Palmitic acid induces cardiomyocyte apoptosis by enhancing the KLF4/cMLCK signaling pathway.

Abstract

Hyperlipidemia and myocardial apoptosis caused by myocardial ischemia are the main causes of high mortality rates in cardiovascular diseases. Previous studies have indicated that Krüppel-like factor 4 (KLF4) is involved in the induction of cardiac myocyte apoptosis under various stress conditions. In current study, we discovered that KLF4 also participates in palmitic acid (PA)-induced cardiac myocyte apoptosis. However, the specific mechanisms by which KLF4 regulates cardiac myocyte apoptosis remain unclear. Cardiac myosin light-chain kinase (cMLCK) is a crucial enzyme involved in regulating cardiac myocyte contraction and is closely associated with the regulation of apoptosis.
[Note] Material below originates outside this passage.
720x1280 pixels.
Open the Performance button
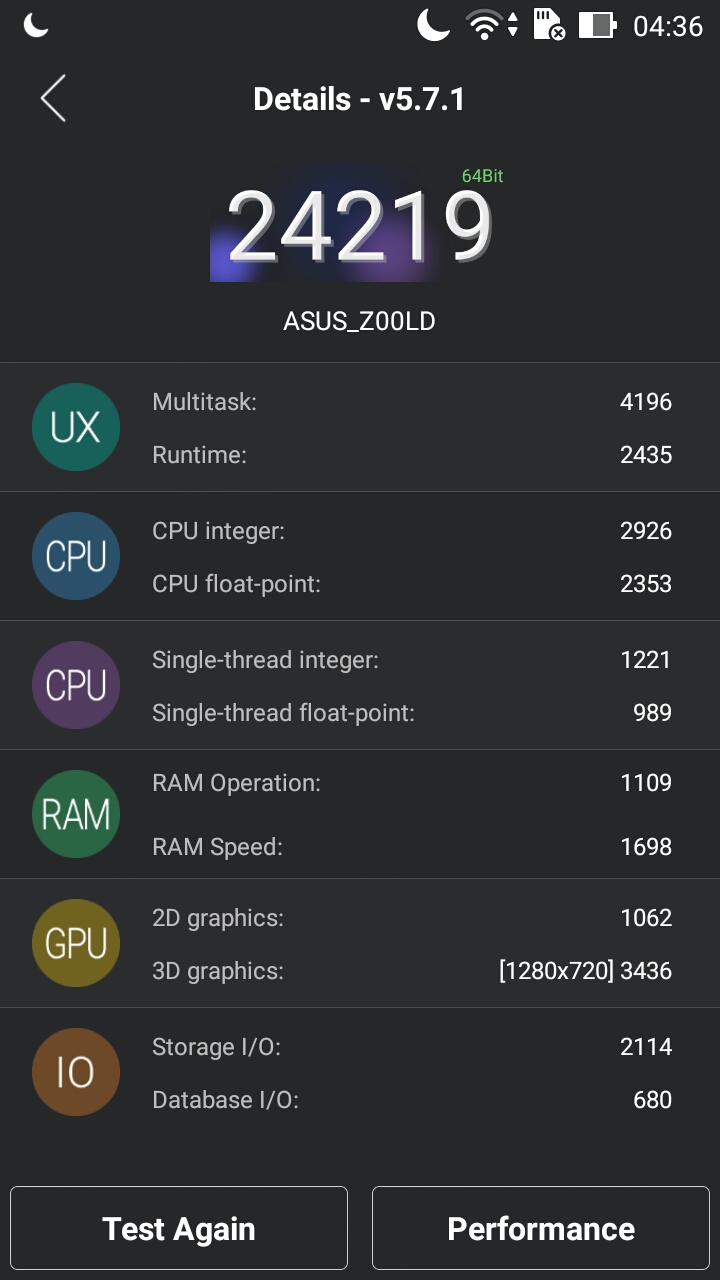click(541, 1228)
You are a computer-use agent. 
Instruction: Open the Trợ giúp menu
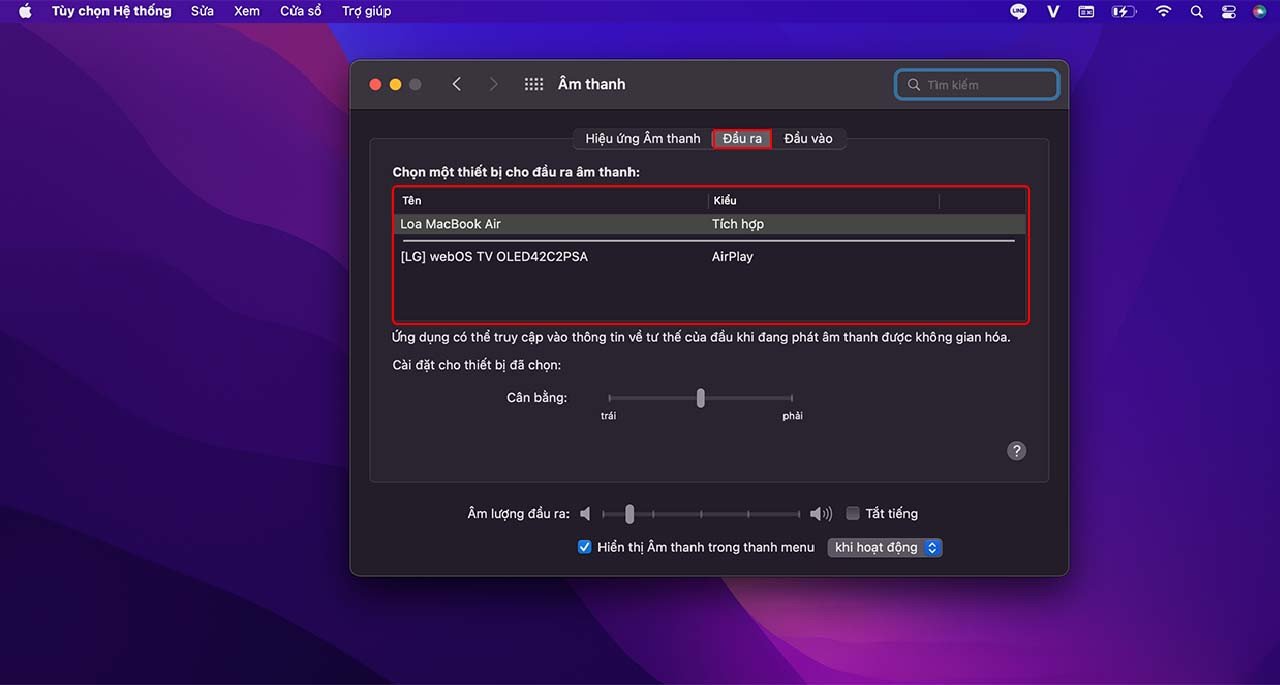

Here, we employed the lipotoxicity in vitro and in vivo models to explore the potential synergistic role of KLF4 and cMLCK in cardiac myocyte apoptosis. Our findings demonstrate that under the influence of PA, upregulation of KLF4 expression accompanied by downregulation of cMLCK expression leads to cardiomyocyte apoptosis and cell proliferation inhibition. Selective knockdown and overexpression of KLF4 in cardiomyocytes further confirmed the involvement of KLF4 in PA-induced cardiomyocyte apoptosis. Likewise, overexpression of cMLCK alleviated PA-induced cardiac myocyte apoptosis. Our study reveals the pro-apoptotic effect of KLF4 and elucidates the specific mechanism by which the KLF4/cMLCK signaling pathway is involved in PA-induced cardiac myocyte apoptosis, providing new therapeutic targets for cardiovascular disease treatment.